DOCUMENT SEGMENT:

Studio album by Métal Urbain
- Released: 1981, re-released December 2003
- Recorded: 1977 (earliest singles), 2003 (latest remixes)
- Genre: Punk rock, noise punk, post-punk
- Label: Celluloid, Bizz Records (original), Seventeen Records (re-releases), Felicity, Polystar (Japanese re-release)
- Producer: Tony Platt, Doug Bennett

Métal Urbain chronology
|  | Les hommes morts sont dangereux (1981) | L'age d'or (fan-club compilation) (1985) |

= Les hommes morts sont dangereux =

Les Hommes Morts sont Dangereux (Dead Men are Dangerous) is the only studio album by the French electro-punk band Métal Urbain. The album was originally released in 1981 on vinyl.

Songs on the album are a compilation of the group's singles from the previous three years ("Paris Maquis", "Hystérie connective" and "Panik") and John Peel BBC Radio 1 session recordings.

Professional ratings
Review scores
| Source | Rating |
| AllMusic | link |

==Re-releases==
Hommes morts was re-released on CD on 1 October 2006 in France as a limited & signed 25th anniversary vinyl replica CD edition, with two bonus tracks on Seventeen Records, Métal Urbain right owners. A re-release in Japan from Polystar under licence from Seventeen Records in December 2003 took the form of a double CD with more additional tracks.

PROBLEMS:
- a) List every record label named in the Label entry of the Les hommes morts sont dangereux album page.
- b) Extend the article on the Métal Urbain album Les hommes morts sont dangereux, starting right after its final sentence.

SOURCE DATA:
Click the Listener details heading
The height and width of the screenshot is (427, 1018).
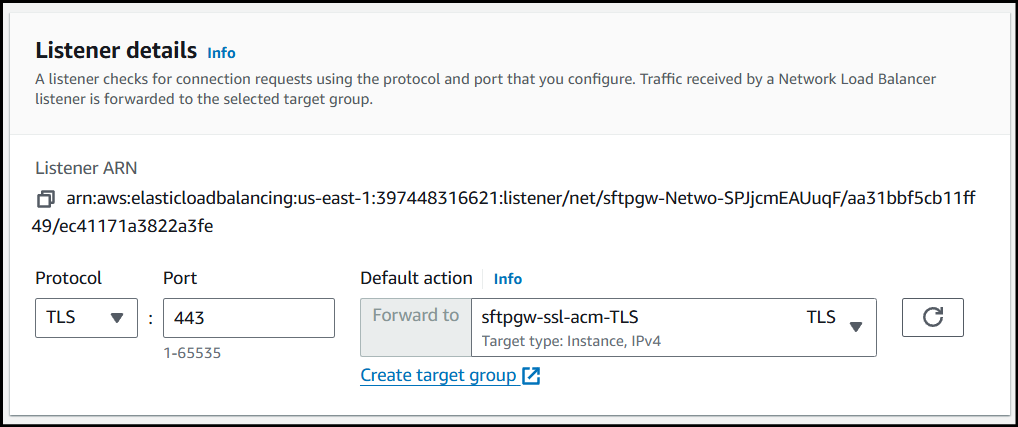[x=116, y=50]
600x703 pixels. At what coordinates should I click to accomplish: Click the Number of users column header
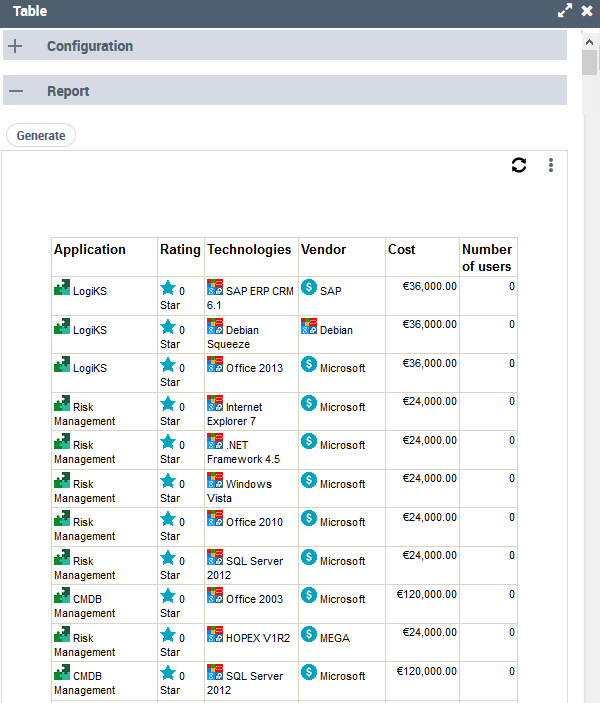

ANSWERS TO EACH TASK:
- a) Celluloid, Bizz Records, Seventeen Records, Felicity, Polystar

- b)
==Personnel==
- Clode Panik (vocals)
- Pat Lüger (guitar)
- Hermann Schwartz (guitar)
- Eric Débris (drum machine)
- Zip Zinc (synthesiser)
- Rikky Darling (guitar)
- Miss OD (vocals on "Lady Coca Cola")

==Track listing==
1. "Hystérie Connective"
2. "Ghetto" (John Peel session)
3. "Clé de Contact"
4. "Lady Coca Cola"
5. "Panik"
6. "Futurama" (Peel session)
7. "Snuff Movie"
8. "Numéro Zéro" (Peel session)
9. "Paris Maquis"
10. "Pop Poubelle"
11. "50/50" (Peel session)
12. "Ultra Violence"
13. "Anarchie au Palace" (Peel session)
14. "E 202" (Peel session)
15. "Crève Salope"
16. "Hystérie Connective (mix 2)" (2006 CD bonus track originally offered on a bonus single included in the first 1000 LPs)
17. "Atlantis" (2006 CD bonus track originally offered on a bonus single included in the first 1000 LPs)

Japan bonus CD 2003:
1. "Hystérie Connective (mix 2)"
2. "Atlantis"
3. "Une Bite, un Cul et Quelques Monstres"
4. "Untitled Instrumental 1*"
5. "Untitled Instrumental 2*"
6. "Untitled Instrumental 3*"
7. "Sweet Marylin" (by Metal Boys, a band featuring Métal Urbain's Hermann Schwarz, Pat Lüger and Eric Débris - this was their only single, released on Rough Trade Records in 1979)
8. "Fugue for a Darkening Island" (the B-side of the above single)
9. "Snuff Movie (dangerous mix)"
10. "Train Demo Version 1 (demo '79)"
11. "Train 2 (version 2 '79)"
12. "Colt 45 (demo '79)"
13. "Amour (demo '79)"
14. "Little Girl of Love (unissued demo '79)"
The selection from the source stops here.